And now, we are back to the case where we have a square and a disc centered at the origin and their Minkowski sum would be the familiar square with rounded corners.

So, $K-u + B -v $ is a square with rounded corners. But $K-u + B-v$ is the same as $K+B -(u+v)$. Then to get $K+B$, we simply need to translate the rounded square with center at the origin to the position vector $u+v$. Notationally, it's the trivial cancellation $K+B -(u+v) + u+v = K+B$

And since the translation doesn't change thte shape, $K+B$ is still the same rounded square, just located at $u+v$. Moving a piece of paper lying on your table wouldn't change it's size. Similarly, translating shapes on the plane, won't change its shape or area.

This vector addition of shapes is commonly known as Minkowski sums in geometry after the German mathematician Hermann Minkowski of course. The square and the disc are nothing special, the same Minkowski sum can be done for any two set of points. In set notation, one would write this as $$K+ C = \{ k+c \text{ } | k \text{ is in }K, \ c \text{ is in }C\} $$

For a shape (set of points) $K$ on the $2$ dimensional plane, we will denote the area of $K$ by $V(K)$. The area is nothing but the $2$ dimensional volume, and that's what the notation $V$ secretly refers to. At this point, it might be good to recall the very intuitive properties of area.

■ **WORK TO DO**:
In the excerpt on Minkowski sums, which mathematician is the vector addition of shapes named after? The listing after this excerpt comes from an unrelated source.

■ **GIVEN DATA**:
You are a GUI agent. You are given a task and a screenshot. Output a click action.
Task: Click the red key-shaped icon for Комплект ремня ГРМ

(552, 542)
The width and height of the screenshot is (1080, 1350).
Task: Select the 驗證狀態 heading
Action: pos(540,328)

■ **COMPLETED EXERCISE**:
It is named after the German mathematician Hermann Minkowski.